**Direction**
Extend the legal summary on staying a civil action until a related criminal case is resolved, starting right after its final sentence.

**Given passage**
════

CIVIL MATTER PROPERLY STAYED UNTIL RELATED CRIMINAL MATTER RESOLVED, DISCRETIONARY CRITERIA EXPLAINED.

The Second Department determined Supreme Court properly stayed a civil matter after the defendant was indicted in a related criminal matter and indicated he would invoke his Fifth Amendment right to remain silent if the civil matter went forward:

A motion pursuant to CPLR 2201 to stay a civil action pending resolution of a related criminal action is directed to the sound discretion of the trial court … . “Factors to consider include avoiding the risk of inconsistent adjudications, [duplication] of proof and potential waste of judicial resources. A compelling factor is a situation where a defendant will invoke his or her constitutional right against self incrimination” … . “Although the pendency of a criminal proceeding does not give rise to an absolute right under the United States or New York State Constitutions to a stay of a related civil proceeding . . . there is no question but that the court may exercise its discretion to stay proceedings in a civil action until a related criminal dispute is resolved” … .

════

**Provided information**
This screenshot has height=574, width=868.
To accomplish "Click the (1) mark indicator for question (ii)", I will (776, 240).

════

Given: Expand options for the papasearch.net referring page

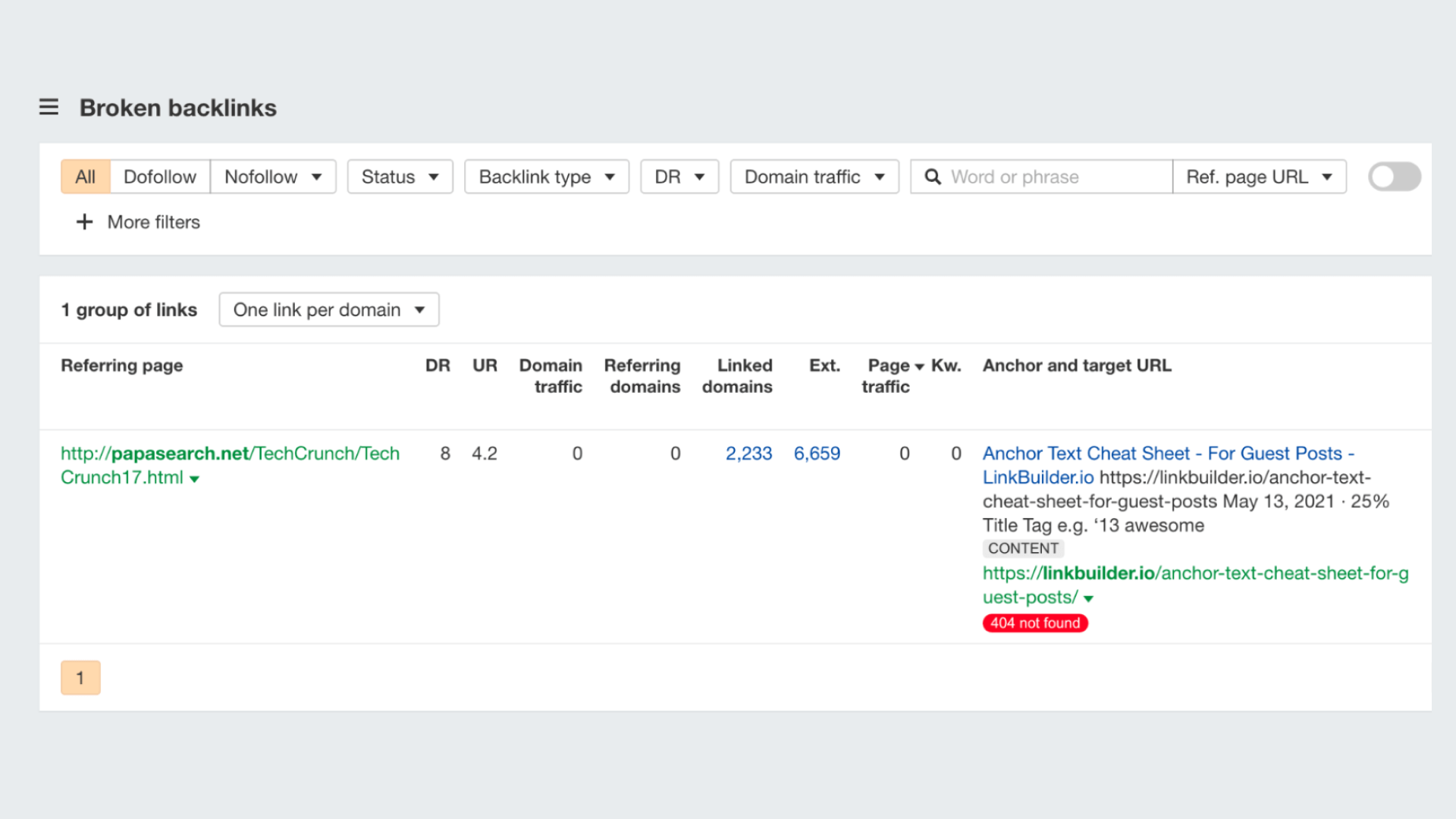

════

**Task result**
Here, this action and the criminal proceeding against Samuel arise from the same facts. While a stay may cause inconvenience and delay to the plaintiffs, the failure to grant the stay would cause Samuel to “suffer the severe prejudice of being deprived of a defense” … . Moreover, a prior determination in the criminal proceeding could have collateral estoppel effect in this action, thereby simplifying the issues … . Mook v Homesafe Am., Inc., 2016 NY Slip Op 08054, 2nd Dept 11-30-16

 

CIVIL PROCEDURE (CIVIL MATTER PROPERLY STAYED UNTIL RELATED CRIMINAL MATTER RESOLVED)/CRIMINAL LAW (CIVIL MATTER PROPERLY STAYED UNTIL RELATED CRIMINAL MATTER RESOLVED)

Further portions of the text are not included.